The liberal Chicago Tribune strokes its chin, and pondering Kyle Rittenhouse’s chances in court, leans heavily in the direction of conviction.

Could prosecutors show that Rittenhouse, 17, of Antioch, committed an unlawful act that provoked attacks on him? If so, the law holds that he would have to show he exhausted his chances to flee or otherwise avoid being harmed before shooting, attorneys said. And whomever was the aggressor, Rittenhouse would have to show he reasonably believed he had to shoot to prevent his death or serious injury. …

Videos show that Rittenhouse was among numerous civilians armed with rifles who interjected themselves into the protests, property destruction and looting that followed Blake’s shooting. Kenosha County prosecutors have charged Rittenhouse with murder, first-degree reckless homicide and four other counts. …

Liberal commentators have argued that Rittenhouse needlessly killed two people after wading heavily armed into unrest over police violence against African Americans. New York Times columnist Jamelle Bouie wrote that, “Rittenhouse should not have been there, and we should agree — all of us — that the shooting should not have happened.”

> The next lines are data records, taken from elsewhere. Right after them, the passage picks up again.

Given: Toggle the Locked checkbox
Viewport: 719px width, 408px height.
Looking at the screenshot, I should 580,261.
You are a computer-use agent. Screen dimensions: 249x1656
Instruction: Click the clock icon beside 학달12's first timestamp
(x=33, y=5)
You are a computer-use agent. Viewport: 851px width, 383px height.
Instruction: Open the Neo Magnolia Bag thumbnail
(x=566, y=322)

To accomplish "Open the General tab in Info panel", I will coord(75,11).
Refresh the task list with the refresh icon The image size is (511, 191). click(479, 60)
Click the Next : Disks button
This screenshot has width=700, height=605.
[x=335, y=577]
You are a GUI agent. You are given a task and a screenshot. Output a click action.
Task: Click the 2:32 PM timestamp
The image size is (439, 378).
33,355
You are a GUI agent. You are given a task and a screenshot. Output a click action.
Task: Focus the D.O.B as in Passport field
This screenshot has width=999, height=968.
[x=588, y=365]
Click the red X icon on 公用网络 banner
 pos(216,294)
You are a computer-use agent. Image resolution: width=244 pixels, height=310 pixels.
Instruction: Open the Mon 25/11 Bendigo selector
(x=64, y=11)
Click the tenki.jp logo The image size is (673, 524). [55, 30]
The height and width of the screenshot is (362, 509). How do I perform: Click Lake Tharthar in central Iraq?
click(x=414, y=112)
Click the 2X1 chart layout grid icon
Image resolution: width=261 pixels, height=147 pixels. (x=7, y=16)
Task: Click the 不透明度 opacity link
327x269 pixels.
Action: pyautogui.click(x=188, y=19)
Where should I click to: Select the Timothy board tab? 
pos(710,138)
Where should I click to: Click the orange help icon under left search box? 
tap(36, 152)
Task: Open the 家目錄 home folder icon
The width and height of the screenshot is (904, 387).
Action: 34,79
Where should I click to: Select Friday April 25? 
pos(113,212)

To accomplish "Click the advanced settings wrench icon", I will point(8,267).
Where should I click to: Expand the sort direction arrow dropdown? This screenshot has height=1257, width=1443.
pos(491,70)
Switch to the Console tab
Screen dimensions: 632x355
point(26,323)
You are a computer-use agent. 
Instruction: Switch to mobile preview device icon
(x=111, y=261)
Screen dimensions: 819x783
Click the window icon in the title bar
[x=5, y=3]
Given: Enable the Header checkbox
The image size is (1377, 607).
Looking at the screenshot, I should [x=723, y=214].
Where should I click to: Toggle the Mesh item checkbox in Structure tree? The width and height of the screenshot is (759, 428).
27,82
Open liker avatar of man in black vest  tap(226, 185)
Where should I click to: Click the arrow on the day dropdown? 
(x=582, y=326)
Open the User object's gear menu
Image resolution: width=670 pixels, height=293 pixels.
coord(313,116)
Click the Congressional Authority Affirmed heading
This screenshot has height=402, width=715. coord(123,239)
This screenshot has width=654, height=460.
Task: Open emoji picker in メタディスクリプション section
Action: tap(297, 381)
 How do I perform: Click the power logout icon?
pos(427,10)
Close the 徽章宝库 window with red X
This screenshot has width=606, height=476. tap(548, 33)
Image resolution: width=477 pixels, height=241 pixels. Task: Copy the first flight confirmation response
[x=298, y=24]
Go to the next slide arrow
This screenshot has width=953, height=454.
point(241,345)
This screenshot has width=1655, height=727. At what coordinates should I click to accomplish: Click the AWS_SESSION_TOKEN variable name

It is interesting that liberals consider Rittenhouse agreeing to protect a friend’s business and property from looting and destruction amounts to “interjecting himself” and “[he] should not have been there,” while they seem to see no problem at all in persons rioting and committing arson being there. All the culpability for the “shooting [that] should not have happened” belongs to Kyle Rittenhouse, not to the rioters who attacked him.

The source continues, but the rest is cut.